If you want practice at freehand drawing, you can just copy the outlines by hand using oil based colored pencils. One of the good things about a thinner wash application of oil pastels is that it can easily be fixed -- a wet brush with more thinner can go over a mistake and then you can easily redo it. When it's a smooth wash, be sure to go over the edges of the patch area with other elements or there may be an overlapping "surf line."

In the next image, I'll show how I began shading a yellow rose petal. Part of the problem with painting any yellow flower is that yellow has the shortest value range of any spectrum hue. The rose has darker shadows and accents than yellow can reach on its own.

The solution is careful observation. A real yellow flower will have areas of green that reflect from leaves around it, and orange areas where the yellow reflects on itself in the middle of bright shadows. If it's pure yellow, it can go one step darker with gold and even from there into browns without losing that sense that the local color is yellow.

So if you're following my colors, lay out a light yellow, bright yellow, golden yellow, orange, yellow ochre, orangy red, brown and yellow-green to start shading the petals. Then choose one petal at a time to shade in, following my examples.

First yellow petal shaded with yellow, gold and orange oil pastels.

Then continue to draw some more petals, one at a time. I was following a reference that wasn't mine to share (though I had permission to draw from it and if you're a member of you can find the photo I used in the Floral Images thread posted by member macdragon and reposted in my Flower Studies thread in the Oil Pastel Studio forum.

In the second image, I've done a thinner wash on the first petal I drew and put in several more, following the hue and value in the reference closely. Notice where petals go behind other petals they will darken, this is an important effect to observe and follow when painting any flower.

I used a 1/4" bristle brush to do the washes on the individual petals, either turning it on the chisel edge or corner for tight spots or using the width over larger areas. You can use a synthetic or any sort of flat brush for this, just be sure to use the wash on one petal at a time. While it was drying on the first petal, I drew in the new petals.

There is a reason to do one petal at a time. That helps keep crisp hard edges between your color areas when they are the separation between petals. When they're shading within a petal, wash them together with the same stroke so that they have a soft blurred edge that's more natural.

Yellow Rose with the new petals washed.

Continuing to add petals one at a time, I wash them separately after I do each one. Then I colored and painted a couple of small leaves at the top of the rose.

On the leaves, I deliberately colored them with shading, then after the thinner wash drew in ribs with the light green so that they'd stand out like strong opaque brush strokes in oils. The surface of the finished areas resembles a loose oil painting.

Repeat the process of shading in each petal separately, then using a thinner wash on it. Avoid washing over an adjacent petal unless you have an artistic reason to soften that edge. I worked from one side to the other, doing the large petals on the outside last.
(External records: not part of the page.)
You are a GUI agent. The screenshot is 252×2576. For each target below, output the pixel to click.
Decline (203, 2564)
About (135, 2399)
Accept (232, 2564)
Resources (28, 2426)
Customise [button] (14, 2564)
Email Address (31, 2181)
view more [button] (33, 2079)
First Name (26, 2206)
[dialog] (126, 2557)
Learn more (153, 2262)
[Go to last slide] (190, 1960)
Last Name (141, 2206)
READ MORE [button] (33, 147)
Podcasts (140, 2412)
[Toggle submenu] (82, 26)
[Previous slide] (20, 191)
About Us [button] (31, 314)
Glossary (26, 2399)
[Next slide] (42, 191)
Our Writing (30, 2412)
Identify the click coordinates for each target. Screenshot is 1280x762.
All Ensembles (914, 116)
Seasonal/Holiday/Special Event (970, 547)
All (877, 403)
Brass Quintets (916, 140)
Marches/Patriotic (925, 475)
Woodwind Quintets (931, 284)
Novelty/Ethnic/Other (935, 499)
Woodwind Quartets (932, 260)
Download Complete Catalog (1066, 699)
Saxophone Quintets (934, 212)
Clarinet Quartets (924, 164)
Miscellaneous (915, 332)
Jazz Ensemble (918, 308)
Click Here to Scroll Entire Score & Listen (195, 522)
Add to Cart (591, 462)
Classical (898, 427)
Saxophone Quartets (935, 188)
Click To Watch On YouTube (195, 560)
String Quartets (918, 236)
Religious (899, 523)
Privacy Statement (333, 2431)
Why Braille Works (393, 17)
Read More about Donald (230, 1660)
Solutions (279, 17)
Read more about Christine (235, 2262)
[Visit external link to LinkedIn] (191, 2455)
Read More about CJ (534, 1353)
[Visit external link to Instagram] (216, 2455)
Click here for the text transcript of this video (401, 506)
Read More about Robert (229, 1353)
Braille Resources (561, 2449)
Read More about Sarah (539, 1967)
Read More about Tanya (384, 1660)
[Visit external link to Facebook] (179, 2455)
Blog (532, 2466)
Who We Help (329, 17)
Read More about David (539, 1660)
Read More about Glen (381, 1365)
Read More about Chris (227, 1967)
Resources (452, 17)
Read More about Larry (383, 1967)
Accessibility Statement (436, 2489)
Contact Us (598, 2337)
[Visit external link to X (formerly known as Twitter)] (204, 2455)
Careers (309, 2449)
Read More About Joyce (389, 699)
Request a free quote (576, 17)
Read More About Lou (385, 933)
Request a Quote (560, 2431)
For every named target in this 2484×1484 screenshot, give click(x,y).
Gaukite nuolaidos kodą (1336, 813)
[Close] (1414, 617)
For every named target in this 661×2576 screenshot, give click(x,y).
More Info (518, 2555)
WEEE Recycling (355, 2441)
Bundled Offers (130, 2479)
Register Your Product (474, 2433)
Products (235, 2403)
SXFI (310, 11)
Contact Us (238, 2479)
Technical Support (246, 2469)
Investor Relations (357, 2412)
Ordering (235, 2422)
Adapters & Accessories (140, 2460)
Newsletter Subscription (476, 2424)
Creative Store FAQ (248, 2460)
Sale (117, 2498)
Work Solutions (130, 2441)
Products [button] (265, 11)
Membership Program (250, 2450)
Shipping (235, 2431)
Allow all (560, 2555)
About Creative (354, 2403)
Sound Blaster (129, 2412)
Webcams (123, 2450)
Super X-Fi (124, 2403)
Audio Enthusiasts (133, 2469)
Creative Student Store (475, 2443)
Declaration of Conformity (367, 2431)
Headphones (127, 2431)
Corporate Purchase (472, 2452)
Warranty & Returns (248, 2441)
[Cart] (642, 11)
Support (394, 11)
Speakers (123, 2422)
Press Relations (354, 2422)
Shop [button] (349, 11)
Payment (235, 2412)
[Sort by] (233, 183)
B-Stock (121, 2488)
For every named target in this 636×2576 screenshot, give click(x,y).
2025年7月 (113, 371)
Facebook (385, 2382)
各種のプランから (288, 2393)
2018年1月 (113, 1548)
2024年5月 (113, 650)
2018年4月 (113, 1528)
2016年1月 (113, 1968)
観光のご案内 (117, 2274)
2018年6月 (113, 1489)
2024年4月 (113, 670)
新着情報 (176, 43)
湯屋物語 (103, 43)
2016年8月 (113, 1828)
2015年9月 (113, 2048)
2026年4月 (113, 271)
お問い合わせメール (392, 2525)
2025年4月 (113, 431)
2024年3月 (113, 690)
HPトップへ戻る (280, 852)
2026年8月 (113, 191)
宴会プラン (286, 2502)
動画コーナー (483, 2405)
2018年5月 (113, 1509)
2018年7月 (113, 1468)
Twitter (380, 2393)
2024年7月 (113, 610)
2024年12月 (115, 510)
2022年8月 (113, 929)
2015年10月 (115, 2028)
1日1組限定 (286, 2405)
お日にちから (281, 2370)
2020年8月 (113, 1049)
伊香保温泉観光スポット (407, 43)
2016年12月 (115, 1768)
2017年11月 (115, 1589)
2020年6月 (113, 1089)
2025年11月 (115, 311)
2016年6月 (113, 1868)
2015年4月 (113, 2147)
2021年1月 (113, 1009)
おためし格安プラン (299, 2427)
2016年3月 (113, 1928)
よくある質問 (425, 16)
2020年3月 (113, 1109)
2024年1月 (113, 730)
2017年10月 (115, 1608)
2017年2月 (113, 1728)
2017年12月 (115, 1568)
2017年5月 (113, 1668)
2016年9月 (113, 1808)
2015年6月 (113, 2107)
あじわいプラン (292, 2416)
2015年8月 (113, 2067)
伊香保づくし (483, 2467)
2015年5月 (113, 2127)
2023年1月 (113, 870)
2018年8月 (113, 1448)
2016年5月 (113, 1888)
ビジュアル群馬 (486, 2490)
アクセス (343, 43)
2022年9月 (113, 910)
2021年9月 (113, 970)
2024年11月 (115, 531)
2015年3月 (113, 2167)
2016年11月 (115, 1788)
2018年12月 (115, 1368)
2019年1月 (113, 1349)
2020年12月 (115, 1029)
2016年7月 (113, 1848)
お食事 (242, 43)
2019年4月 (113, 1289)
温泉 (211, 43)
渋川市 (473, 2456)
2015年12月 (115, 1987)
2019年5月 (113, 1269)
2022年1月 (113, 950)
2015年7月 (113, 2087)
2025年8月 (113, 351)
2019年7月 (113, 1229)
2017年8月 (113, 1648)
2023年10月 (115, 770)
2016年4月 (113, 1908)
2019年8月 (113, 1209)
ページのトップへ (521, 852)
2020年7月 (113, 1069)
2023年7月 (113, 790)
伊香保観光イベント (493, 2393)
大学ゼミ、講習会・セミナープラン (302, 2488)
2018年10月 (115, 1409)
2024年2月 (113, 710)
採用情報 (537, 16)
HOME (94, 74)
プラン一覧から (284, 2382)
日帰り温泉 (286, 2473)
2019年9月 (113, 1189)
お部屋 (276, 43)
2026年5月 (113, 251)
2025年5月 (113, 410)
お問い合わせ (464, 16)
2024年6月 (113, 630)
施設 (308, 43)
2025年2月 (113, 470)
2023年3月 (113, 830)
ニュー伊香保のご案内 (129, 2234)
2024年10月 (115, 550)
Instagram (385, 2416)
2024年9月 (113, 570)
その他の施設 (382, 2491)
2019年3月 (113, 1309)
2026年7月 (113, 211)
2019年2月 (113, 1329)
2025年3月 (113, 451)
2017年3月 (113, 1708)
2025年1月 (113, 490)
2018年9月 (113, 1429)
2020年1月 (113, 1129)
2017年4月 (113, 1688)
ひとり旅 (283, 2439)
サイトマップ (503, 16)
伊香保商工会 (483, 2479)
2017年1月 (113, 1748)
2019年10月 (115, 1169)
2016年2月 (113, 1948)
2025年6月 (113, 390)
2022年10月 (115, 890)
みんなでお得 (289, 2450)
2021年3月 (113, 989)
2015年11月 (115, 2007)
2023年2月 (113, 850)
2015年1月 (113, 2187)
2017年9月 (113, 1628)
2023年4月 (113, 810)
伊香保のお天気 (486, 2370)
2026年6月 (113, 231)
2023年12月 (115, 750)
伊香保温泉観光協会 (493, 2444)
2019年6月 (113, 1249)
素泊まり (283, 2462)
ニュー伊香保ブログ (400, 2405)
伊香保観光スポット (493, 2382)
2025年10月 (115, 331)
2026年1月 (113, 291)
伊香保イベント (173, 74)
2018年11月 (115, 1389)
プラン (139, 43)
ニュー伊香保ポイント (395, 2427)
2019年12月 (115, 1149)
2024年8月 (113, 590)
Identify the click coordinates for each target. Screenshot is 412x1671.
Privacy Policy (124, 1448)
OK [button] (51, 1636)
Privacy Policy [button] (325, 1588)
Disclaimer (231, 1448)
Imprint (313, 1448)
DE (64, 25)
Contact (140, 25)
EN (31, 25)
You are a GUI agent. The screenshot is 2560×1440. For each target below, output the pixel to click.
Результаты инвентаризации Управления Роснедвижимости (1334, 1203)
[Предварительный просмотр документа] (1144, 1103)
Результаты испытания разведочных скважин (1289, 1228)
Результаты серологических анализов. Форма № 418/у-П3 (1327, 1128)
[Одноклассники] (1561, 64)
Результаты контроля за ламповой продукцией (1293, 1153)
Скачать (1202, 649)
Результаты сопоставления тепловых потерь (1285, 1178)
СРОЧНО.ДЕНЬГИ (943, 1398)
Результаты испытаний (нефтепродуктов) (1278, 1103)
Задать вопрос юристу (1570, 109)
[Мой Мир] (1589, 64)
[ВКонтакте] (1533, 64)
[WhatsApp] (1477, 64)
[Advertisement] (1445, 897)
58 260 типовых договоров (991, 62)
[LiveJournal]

Notice that at the base of the center there are some very dark accents. I used the orangy red and then muted it with dark brown at the very darkest points, going lightly with the orange-red because I wanted to keep the identity of the yellow local color.

If you have changed the colors of the rose for your version of this project, test out the color combinations on an oval sample patch on scrap paper. Then do a thinner wash on your samples to see how they behave when mixed with the liquid.

The following stage shows all the petals completed with a thinner wash and another leaf added on the side.

Another way to approach this thinner wash project is to use a waxed paper or plastic picnic plate as a palette. Scribble areas of all the colors you intend to use heavily on your temporary palette, paper or styrofoam works well, plastic may not have enough tooth if it's slick.

Then load your brush with the thinner and stir it around in the color till you have it loaded with paint. Then paint as if you were using oils thinned to inklike consistency -- you will get a beautiful loose painting that way with distinct brushstrokes that may be lighter than this style of application.

Again, if any areas are lighter and thinner than you want them, draw into it fast while it's wet with the chosen color. That gives a strong opaque stroke and keeps the painted texture.

Here's the finished thinner wash painting again. Check the values and colors against this image if you're doing your rose in yellow. If you're using another color, then set out as many shades of that color that you have in order from the lightest to the darkest and try to use as many different values as you have.

If you only have two or three, then shade an inbetween color by using a little of the darker one and going over it with the lighter to make a mixture. Thinner wash is a good technique for mixing unique colors.

Look closely at where I have orangy shadows and greenish shadows. I took that directly from the photo reference and have seen it in many living yellow roses when they're surrounded by foliage. The surrounding colors reflect very strong into light colors like yellow or pink, sometimes creating a much darker value than you'd think. I had to use some olive green as well as green-yellow to get that strong reflection on the left, which I darkened in the final painting.

For the background, I scribbled irregular patches of different greens and browns, overlapping them so that they'd shade into each other. I washed over this carefully with the small brush, keeping my strokes directional to give it a nice texture.

If I had this to do over again, I would use more of the blue-greens in the background and the yellower olive and bright greens on the leaves. That's a reversal of aerial perspective and a flaw in this example.

So when you do it, choose the more yellow-greens and olives for the leaves and put those blue-greens and bits of Prussian Blue and brown into the background, it'll make the leaves and flower come forward a bit more. Still, I like how this came out well enough to share it in an article and hope you'll enjoy trying a thinner wash technique -- it's a lot of fun and the result is an oil painting done with oil pastels!